MathSys II will produce a minimum of 50 PhD graduates to support the growing national demand for advanced mathematical modelling and data analysis skills. The CDT will provide each of them with broad core skills in the MSc, a deep knowledge of their chosen research specialisation in the PhD and a complementary qualification in transferable skills integrated throughout. Graduates will thus acquire the profiles needed to form the next generation of leaders in business, government and academia. They will be supported by an integrated pastoral support framework, including a diverse group of accessible leadership role models. The cohort based environment of the CDT provides a multiplier effect by encouraging cohorts to forge long-lasting professional networks whose value and influence will long outlast the CDT itself. MathSys II will seek to maximise the influence of these networks by providing topical training in Responsible Research and Innovation, by maintaining a robust Equality, Diversity & Inclusion policy, and by integration with Warwick's global network of international partnerships.

Economic impacts.
The research outputs from many MathSys II PhD projects will be of direct economic value to commercial, public sector and charitable external partners. Engagement with CDT partners will facilitate these impacts. This includes co-supervision of PhD and MSc projects, co-creation of Research Study Groups, and a strong commitment to provide placements/internships for CDT students. When commercial innovations or IP are generated, we will work with Warwick Ventures, the commercial arm of the University of Warwick, to commercialise/license IP where appropriate. Economic impact may also come from the creation of new companies by CDT graduates. MathSys II will present entrepreneurship as a viable career option to students. One external partner, Spectra Analytics, was founded by graduates of the preceding Complexity Science CDT, thus providing accessible role models. We will also provide in-house entrepreneurship training via Warwick Ventures and host events by external start-up accelerator Entrepreneur First.

Impacts on policy.
The CDT will influence policy at the national and international level by working with external partners operating in policy.
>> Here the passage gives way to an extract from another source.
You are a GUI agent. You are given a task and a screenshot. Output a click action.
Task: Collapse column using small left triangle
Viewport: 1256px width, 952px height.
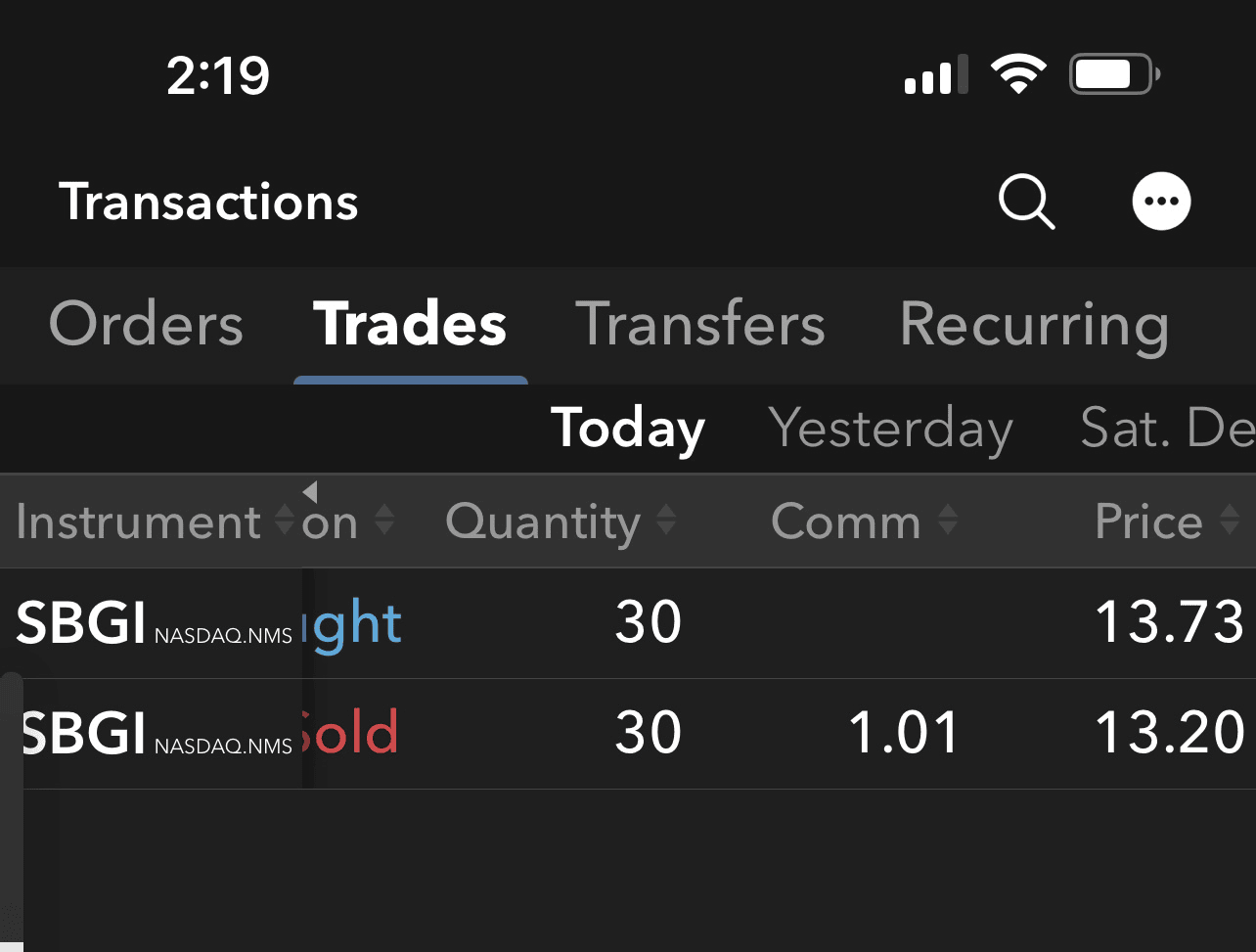tap(309, 491)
UK examples include Department of Health, Public Health England and DEFRA. International examples include World Health Organisation (WHO) and the European Commission for the Control of Foot-and-mouth Disease (EuFMD). MathSys students will also utilise the recently announced UKRI policy internships scheme.

Impacts on society.
Public engagement will allow CDT students to promote the value of their research to society at large. Aside from social media, suitable local events include DataBeers, Cafe Scientifique, and the Big Bang Fair. MathSys will also promote a socially-oriented ethos of technology for the common good. Concretely, this includes the creation of open-source software, integration of software and data carpentry into our computational and data driven research training and championing open-access to research. We will also contribute to the 'innovation culture and science' strand of Coventry's 2021 City of Culture programme.